Sourdough starter confusion

Hi,

I'm baking bread for about a year from Biga and Poolish, and now i want to start sourdough. For most of my experience i'm using Jeffrey Hamelman's book, and here is my confusion.

To prepare stiff levain starter using Hamelman's approach we are feeding it for 5 days, and then we end up with about 310 g of mature starter culture.

Then recipe for bread calls to prepare levain from 30 g starter and some wheat and rye flour and some water, let it ferment for 12 hours, and then you can make bread. It makes perfect sense to me, but what should i do with my 280 g of mature starter? I can keep it and feed it after taking out of refrigerator 3 days a week, but this is like 300 g of flour to waste every week!

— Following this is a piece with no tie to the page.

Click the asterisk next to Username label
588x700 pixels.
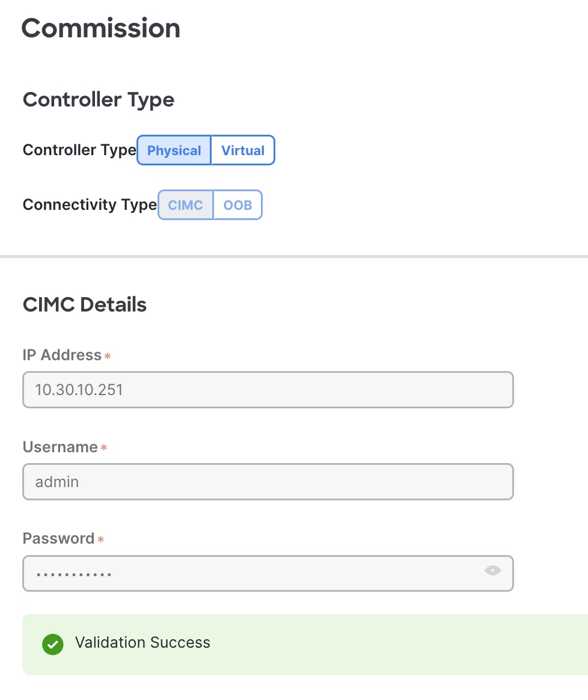103,449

Can I use 260 g of my mature starter for making bread, and then use 50 g of left over, feed it three times during week without throwing out half each time, end up at the end of the week with about 310 g of mature starter and repeat the process? My confusion is about why should I use a little amount of starter and feed it with flour before baking instead of using mature starter for baking, and use leftover to cultivate into new starter for next week?

Additionally, what is the difference between using mature starter, and preparing levain day before baking with little amount of starter?

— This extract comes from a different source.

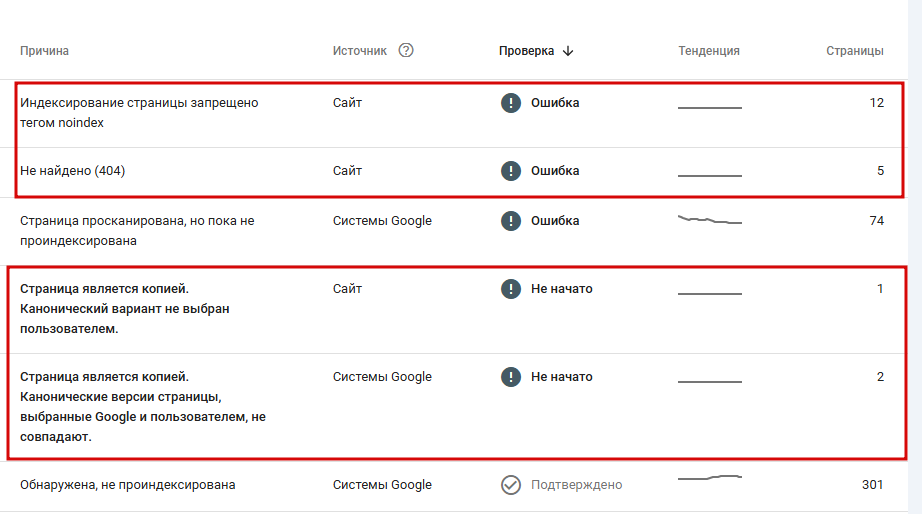
Task: Click the Страницы column header
Action: pos(854,51)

And last question, my stiff starter uses whole wheat flour and white flour, but in recipe for preparing levain day before it calls for white flour, 30g of starter and a little of rye flour. What impact on finished product rye flour in levaining agent would have? 

Sorry for the long post, if something is hard to understand i will try to clarify

barryvabeach's picture
barryvabeach

First,  you are in a great place with Hamelman, I think that is the best book to work from.  OTOH,  he does not spend many pages on sourdough. Also, if you ask a question about sourdough to a 100 bakers, you will likely get several hundred different answers.  Here are mine.

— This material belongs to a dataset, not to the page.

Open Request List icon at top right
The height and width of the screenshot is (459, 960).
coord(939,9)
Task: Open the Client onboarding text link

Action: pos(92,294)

Many people use the same words to mean different things, and others use different words to describe the same thing, which can add to confusion.

From your description, it appears the phrase levain is the stuff that will be added to the dough to make it rise in the place of commercial yeast,  and the starter is what is fed from time to time, and a part of which will come out and be used to make the levian.

Using those terms, you can make a very small starter ( I normally keep 15 grams on hand,  though others keep more)  One way to think about it is that every feeding cycle, you will take the existing starter, throw out all but 10 grams, then add water and flour to that 10 grams of existing starter.  When the starter has consumed that food, you feed it again. Right before each feeding, the jar has a ton of yeast ready to develop, but no food.  The instant you refresh it,  it has a much lower percentage of yeast, but a lot of food that the yeast can thrive on.   This  process of feeding repeats indefinitely - the time in between feeding depends on a number of factors, including the temperature.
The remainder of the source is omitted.